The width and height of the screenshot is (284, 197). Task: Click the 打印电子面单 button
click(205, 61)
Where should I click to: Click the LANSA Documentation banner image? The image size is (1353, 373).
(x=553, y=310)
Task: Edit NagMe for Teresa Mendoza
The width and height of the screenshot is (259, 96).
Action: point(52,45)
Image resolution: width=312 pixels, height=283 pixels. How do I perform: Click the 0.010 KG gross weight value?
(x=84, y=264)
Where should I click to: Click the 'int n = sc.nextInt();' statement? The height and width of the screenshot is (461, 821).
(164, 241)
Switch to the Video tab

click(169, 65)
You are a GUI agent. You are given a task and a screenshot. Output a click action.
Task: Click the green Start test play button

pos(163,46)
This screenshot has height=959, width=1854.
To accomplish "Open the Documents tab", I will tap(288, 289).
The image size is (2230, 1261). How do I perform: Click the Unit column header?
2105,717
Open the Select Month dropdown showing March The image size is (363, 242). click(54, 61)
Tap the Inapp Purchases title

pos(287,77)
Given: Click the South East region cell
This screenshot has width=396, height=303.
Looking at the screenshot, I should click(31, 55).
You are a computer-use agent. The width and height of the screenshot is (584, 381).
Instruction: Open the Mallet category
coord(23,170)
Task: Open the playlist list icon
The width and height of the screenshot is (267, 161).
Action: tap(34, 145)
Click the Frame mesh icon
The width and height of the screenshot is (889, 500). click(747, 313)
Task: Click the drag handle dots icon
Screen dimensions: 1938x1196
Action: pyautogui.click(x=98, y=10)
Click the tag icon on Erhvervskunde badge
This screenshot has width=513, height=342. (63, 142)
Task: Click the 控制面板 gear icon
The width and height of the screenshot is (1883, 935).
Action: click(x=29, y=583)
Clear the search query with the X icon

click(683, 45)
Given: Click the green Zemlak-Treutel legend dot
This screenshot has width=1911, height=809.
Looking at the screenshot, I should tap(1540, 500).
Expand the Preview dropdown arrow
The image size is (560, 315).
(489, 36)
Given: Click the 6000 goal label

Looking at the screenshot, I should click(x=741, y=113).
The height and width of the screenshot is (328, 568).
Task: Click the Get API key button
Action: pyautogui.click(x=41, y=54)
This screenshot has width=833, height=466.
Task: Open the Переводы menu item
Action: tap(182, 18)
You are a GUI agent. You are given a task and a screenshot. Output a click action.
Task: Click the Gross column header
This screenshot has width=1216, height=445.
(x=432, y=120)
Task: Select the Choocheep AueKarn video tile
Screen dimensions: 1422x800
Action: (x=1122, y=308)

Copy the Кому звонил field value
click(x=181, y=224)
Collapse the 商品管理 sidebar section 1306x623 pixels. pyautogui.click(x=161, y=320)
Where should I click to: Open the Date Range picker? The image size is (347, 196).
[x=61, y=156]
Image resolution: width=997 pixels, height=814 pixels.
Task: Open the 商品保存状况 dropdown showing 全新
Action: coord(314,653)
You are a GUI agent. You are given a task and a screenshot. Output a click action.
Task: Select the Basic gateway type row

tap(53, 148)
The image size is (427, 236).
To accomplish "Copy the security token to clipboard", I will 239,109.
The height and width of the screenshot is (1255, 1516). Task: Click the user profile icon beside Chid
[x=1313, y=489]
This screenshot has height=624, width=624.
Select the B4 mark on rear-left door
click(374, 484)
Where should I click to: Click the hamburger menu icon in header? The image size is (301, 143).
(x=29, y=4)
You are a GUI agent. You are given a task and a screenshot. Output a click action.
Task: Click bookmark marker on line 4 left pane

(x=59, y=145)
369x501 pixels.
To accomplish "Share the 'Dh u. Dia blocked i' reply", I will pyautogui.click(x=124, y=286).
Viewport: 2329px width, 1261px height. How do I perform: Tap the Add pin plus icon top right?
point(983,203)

- - - - - - -

Aim: Put every line of the material above into a Markdown table with the columns Row and Content. Number the lines in order and leave out the blank ones.

Completed exercise:
| Row | Content |
|---|---|
| 1 | The width and height of the screenshot is (284, 197). Task: Click the 打印电子面单 button |
| 2 | click(205, 61) |
| 3 | Where should I click to: Click the LANSA Documentation banner image? The image size is (1353, 373). |
| 4 | (x=553, y=310) |
| 5 | Task: Edit NagMe for Teresa Mendoza |
| 6 | The width and height of the screenshot is (259, 96). |
| 7 | Action: point(52,45) |
| 8 | Image resolution: width=312 pixels, height=283 pixels. How do I perform: Click the 0.010 KG gross weight value? |
| 9 | (x=84, y=264) |
| 10 | Where should I click to: Click the 'int n = sc.nextInt();' statement? The height and width of the screenshot is (461, 821). |
| 11 | (164, 241) |
| 12 | Switch to the Video tab |
| 13 | click(169, 65) |
| 14 | You are a GUI agent. You are given a task and a screenshot. Output a click action. |
| 15 | Task: Click the green Start test play button |
| 16 | pos(163,46) |
| 17 | This screenshot has height=959, width=1854. |
| 18 | To accomplish "Open the Documents tab", I will tap(288, 289). |
| 19 | The image size is (2230, 1261). How do I perform: Click the Unit column header? |
| 20 | 2105,717 |
| 21 | Open the Select Month dropdown showing March The image size is (363, 242). click(54, 61) |
| 22 | Tap the Inapp Purchases title |
| 23 | pos(287,77) |
| 24 | Given: Click the South East region cell |
| 25 | This screenshot has width=396, height=303. |
| 26 | Looking at the screenshot, I should click(31, 55). |
| 27 | You are a computer-use agent. The width and height of the screenshot is (584, 381). |
| 28 | Instruction: Open the Mallet category |
| 29 | coord(23,170) |
| 30 | Task: Open the playlist list icon |
| 31 | The width and height of the screenshot is (267, 161). |
| 32 | Action: tap(34, 145) |
| 33 | Click the Frame mesh icon |
| 34 | The width and height of the screenshot is (889, 500). click(747, 313) |
| 35 | Task: Click the drag handle dots icon |
| 36 | Screen dimensions: 1938x1196 |
| 37 | Action: pyautogui.click(x=98, y=10) |
| 38 | Click the tag icon on Erhvervskunde badge |
| 39 | This screenshot has width=513, height=342. (63, 142) |
| 40 | Task: Click the 控制面板 gear icon |
| 41 | The width and height of the screenshot is (1883, 935). |
| 42 | Action: click(x=29, y=583) |
| 43 | Clear the search query with the X icon |
| 44 | click(683, 45) |
| 45 | Given: Click the green Zemlak-Treutel legend dot |
| 46 | This screenshot has width=1911, height=809. |
| 47 | Looking at the screenshot, I should tap(1540, 500). |
| 48 | Expand the Preview dropdown arrow |
| 49 | The image size is (560, 315). |
| 50 | (489, 36) |
| 51 | Given: Click the 6000 goal label |
| 52 | Looking at the screenshot, I should click(x=741, y=113). |
| 53 | The height and width of the screenshot is (328, 568). |
| 54 | Task: Click the Get API key button |
| 55 | Action: pyautogui.click(x=41, y=54) |
| 56 | This screenshot has width=833, height=466. |
| 57 | Task: Open the Переводы menu item |
| 58 | Action: tap(182, 18) |
| 59 | You are a GUI agent. You are given a task and a screenshot. Output a click action. |
| 60 | Task: Click the Gross column header |
| 61 | This screenshot has width=1216, height=445. |
| 62 | (x=432, y=120) |
| 63 | Task: Select the Choocheep AueKarn video tile |
| 64 | Screen dimensions: 1422x800 |
| 65 | Action: (x=1122, y=308) |
| 66 | Copy the Кому звонил field value |
| 67 | click(x=181, y=224) |
| 68 | Collapse the 商品管理 sidebar section 1306x623 pixels. pyautogui.click(x=161, y=320) |
| 69 | Where should I click to: Open the Date Range picker? The image size is (347, 196). |
| 70 | [x=61, y=156] |
| 71 | Image resolution: width=997 pixels, height=814 pixels. |
| 72 | Task: Open the 商品保存状况 dropdown showing 全新 |
| 73 | Action: coord(314,653) |
| 74 | You are a GUI agent. You are given a task and a screenshot. Output a click action. |
| 75 | Task: Select the Basic gateway type row |
| 76 | tap(53, 148) |
| 77 | The image size is (427, 236). |
| 78 | To accomplish "Copy the security token to clipboard", I will 239,109. |
| 79 | The height and width of the screenshot is (1255, 1516). Task: Click the user profile icon beside Chid |
| 80 | [x=1313, y=489] |
| 81 | This screenshot has height=624, width=624. |
| 82 | Select the B4 mark on rear-left door |
| 83 | click(374, 484) |
| 84 | Where should I click to: Click the hamburger menu icon in header? The image size is (301, 143). |
| 85 | (x=29, y=4) |
| 86 | You are a GUI agent. You are given a task and a screenshot. Output a click action. |
| 87 | Task: Click bookmark marker on line 4 left pane |
| 88 | (x=59, y=145) |
| 89 | 369x501 pixels. |
| 90 | To accomplish "Share the 'Dh u. Dia blocked i' reply", I will pyautogui.click(x=124, y=286). |
| 91 | Viewport: 2329px width, 1261px height. How do I perform: Tap the Add pin plus icon top right? |
| 92 | point(983,203) |